東京新聞に「敵基地攻撃兵器の導入に反対する緊急院内集会」が掲載 |
---------------------------------
敵基地攻撃兵器 導入へ 薄れゆく専守防衛
市民ら危機感 緊急集会
既成事実積み上げ 9条空洞化狙う?
(2018年3月7日、東京新聞「こちら特報部」、片山夏子記者)
(前文は略)
当初予算案はすでに衆院を通過している。政府が導入するのは、F35戦闘機に搭載予定の対地・対艦攻撃用の「JSM」(射程500㌔)など米国とノルウェー製の三種の長距離巡航ミサイルで、購入などに約22億円を計上している。
さらに島しょ防衛用の国産ミサイル「高速滑空弾」の研究費46億円や、「新対艦誘導弾」の射程を延長する研究費として54億円が計上された。
6日に緊急集会を開いた武器輸出反対ネットワーク(NAJAT)代表の杉原浩司さんは「高速滑空弾など国産ミサイルの研究は、04年に敵基地攻撃につながると断念した長射程精密誘導弾の研究を始めるに等しい。さらに他国の長距離巡航ミサイルを購入することで『専守防衛』を大きく逸脱しつつある」と説明。
杉原さんは「事実上の改憲がまかり通り、日本は武器をここまでしかもてないという枠組みが崩壊した」と、危機感を募らせた。

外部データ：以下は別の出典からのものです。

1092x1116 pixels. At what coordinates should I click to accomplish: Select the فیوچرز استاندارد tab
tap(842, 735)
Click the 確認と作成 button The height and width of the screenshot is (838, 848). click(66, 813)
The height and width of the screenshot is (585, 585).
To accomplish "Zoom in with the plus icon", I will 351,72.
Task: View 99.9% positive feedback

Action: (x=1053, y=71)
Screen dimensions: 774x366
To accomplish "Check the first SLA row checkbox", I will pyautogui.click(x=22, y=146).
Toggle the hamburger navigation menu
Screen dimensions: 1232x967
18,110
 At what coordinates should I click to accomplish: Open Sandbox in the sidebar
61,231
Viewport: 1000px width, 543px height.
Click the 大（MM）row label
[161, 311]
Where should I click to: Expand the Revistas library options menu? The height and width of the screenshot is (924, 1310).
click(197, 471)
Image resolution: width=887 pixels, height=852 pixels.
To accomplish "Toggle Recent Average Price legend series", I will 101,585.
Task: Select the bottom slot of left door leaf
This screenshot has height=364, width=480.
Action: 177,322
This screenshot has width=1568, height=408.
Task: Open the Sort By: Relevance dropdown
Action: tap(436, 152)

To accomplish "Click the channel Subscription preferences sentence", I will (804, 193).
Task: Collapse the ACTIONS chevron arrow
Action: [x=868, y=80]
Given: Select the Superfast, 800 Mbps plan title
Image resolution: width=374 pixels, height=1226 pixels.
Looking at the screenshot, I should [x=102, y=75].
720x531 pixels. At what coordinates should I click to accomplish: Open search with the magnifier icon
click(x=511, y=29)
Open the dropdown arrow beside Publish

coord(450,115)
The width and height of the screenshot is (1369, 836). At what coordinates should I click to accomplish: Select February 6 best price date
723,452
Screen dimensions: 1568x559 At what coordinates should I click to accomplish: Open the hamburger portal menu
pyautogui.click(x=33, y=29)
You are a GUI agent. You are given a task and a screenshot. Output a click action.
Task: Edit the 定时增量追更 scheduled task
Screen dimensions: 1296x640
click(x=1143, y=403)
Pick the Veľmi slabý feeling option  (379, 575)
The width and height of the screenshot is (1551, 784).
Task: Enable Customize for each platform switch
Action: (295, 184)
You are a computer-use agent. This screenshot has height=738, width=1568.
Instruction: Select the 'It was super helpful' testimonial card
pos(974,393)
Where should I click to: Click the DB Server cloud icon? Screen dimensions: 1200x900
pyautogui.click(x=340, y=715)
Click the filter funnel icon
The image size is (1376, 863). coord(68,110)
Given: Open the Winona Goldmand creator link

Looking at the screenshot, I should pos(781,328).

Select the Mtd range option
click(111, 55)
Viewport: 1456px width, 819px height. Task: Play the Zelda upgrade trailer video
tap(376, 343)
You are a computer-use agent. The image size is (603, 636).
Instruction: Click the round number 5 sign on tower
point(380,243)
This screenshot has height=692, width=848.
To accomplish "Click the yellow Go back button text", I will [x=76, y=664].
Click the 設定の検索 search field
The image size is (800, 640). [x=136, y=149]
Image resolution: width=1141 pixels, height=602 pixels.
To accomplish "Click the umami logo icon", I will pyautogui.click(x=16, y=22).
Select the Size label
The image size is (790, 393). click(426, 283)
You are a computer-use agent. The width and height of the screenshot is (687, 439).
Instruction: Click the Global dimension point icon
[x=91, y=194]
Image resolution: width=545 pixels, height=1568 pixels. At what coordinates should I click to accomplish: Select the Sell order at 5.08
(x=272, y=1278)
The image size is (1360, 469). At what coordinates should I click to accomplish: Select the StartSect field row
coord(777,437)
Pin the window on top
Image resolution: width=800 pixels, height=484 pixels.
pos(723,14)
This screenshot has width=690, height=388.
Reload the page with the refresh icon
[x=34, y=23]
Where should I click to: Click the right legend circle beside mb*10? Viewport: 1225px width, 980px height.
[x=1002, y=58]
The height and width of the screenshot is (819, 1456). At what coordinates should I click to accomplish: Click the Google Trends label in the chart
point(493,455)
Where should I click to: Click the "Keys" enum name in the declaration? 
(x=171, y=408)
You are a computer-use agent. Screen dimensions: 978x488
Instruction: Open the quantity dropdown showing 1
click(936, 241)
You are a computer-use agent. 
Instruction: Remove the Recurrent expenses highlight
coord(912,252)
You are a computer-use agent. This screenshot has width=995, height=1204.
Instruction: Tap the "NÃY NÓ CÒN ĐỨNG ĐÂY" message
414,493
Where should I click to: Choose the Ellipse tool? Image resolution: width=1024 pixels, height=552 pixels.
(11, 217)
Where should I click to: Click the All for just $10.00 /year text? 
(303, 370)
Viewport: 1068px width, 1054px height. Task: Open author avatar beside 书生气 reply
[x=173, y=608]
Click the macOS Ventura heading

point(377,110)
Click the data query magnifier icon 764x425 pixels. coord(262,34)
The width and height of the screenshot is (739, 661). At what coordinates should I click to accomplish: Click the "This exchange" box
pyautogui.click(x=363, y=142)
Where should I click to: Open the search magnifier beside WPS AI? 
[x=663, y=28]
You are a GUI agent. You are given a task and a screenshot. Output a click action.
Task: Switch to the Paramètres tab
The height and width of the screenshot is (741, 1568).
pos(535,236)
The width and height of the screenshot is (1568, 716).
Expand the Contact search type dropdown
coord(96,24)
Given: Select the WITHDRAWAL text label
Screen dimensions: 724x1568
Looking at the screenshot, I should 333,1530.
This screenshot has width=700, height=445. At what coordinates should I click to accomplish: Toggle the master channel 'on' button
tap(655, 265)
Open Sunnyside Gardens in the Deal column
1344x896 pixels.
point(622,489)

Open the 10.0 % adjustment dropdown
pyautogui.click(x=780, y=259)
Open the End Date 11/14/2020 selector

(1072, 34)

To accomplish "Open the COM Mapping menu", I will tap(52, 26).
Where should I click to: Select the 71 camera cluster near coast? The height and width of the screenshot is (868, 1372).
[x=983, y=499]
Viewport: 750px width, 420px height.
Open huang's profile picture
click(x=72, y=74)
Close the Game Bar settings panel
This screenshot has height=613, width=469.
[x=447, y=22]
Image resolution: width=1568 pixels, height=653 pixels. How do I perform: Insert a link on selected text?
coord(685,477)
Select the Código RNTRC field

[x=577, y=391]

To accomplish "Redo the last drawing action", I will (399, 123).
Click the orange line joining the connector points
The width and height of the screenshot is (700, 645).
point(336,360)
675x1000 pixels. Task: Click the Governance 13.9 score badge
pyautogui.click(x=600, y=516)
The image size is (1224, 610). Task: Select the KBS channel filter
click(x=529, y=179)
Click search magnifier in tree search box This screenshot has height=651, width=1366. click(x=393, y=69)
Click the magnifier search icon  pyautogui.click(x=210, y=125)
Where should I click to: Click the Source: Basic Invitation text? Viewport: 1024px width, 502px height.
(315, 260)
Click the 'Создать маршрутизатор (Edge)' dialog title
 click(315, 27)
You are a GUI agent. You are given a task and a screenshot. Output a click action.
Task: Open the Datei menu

戦後日本の防衛の基本原則である「専守防衛」が崩れつつあるのは、ミサイルの導入のみではない。
安倍首相は2日の参院予算委員会で、海上自衛隊の護衛艦「いずも」の空母化の検討をめぐり「(防衛能力の)拡張性についてさまざまな検討を行うことは当然だ。危機が生じてからでは泥縄式になってしまう」と強調。先月14日の衆院予算委員会では「防衛戦略として考えれば(専守防衛)は大変厳しい。相手の第一撃を甘受し、国土が戦場になりかねないものだ。先に攻撃した方が圧倒的に有利だ」と、「おきて破り」への欲求を隠さなかった。
この前のめりな姿勢は憲法九条の改憲と一体だ。
NPO法人「ピースデポ」特別顧問の梅林宏道さんは、これまで「空母を持たないことは、敵基地攻撃能力を持たない専守防衛の定義のようなものだった」と解説する。現在の日本の向かう方向は「他国から見ると専守防衛を放棄し、より攻撃的な国家に変質しようということにしかならない。ますます九条は空洞化し、あってもなきがごとくになる」と危ぶむ。
「日本が北朝鮮や中国などから軍事的な脅威にさらされていると強調され、政府が軍備増強が必要だと強調し、国民がならされていくという流れが強まっている。国民は政府の意図を見抜かなくてはならない」
6日の集会では、学習院大法科大学院の青井未帆教授(憲法)が講演。青井教授は、14年の集団的自衛権行使の容認後、政府は国民に「仕方がない」と思わせ、既成事実を積み重ねてきたと強調。そのうえで「自衛のためという意味が変わってきている。日本は平和主義を高く掲げる憲法の下で造られてきた平和国家だったはずが、現状では他国から見れば、平和国家というのはしらじらしいのではないか」と指弾した。
青井教授は日本の安全保障を考える際、日本が他国の目からどう映っているかという視点が不可欠だと指摘。「いまの日本は内向きなことばかり言っている。自衛のためという口実で、専守防衛の枠を超えてしまってはならない。改憲を狙った既成事実の積み上げをいまこそ止めなくてはならない」と訴えた。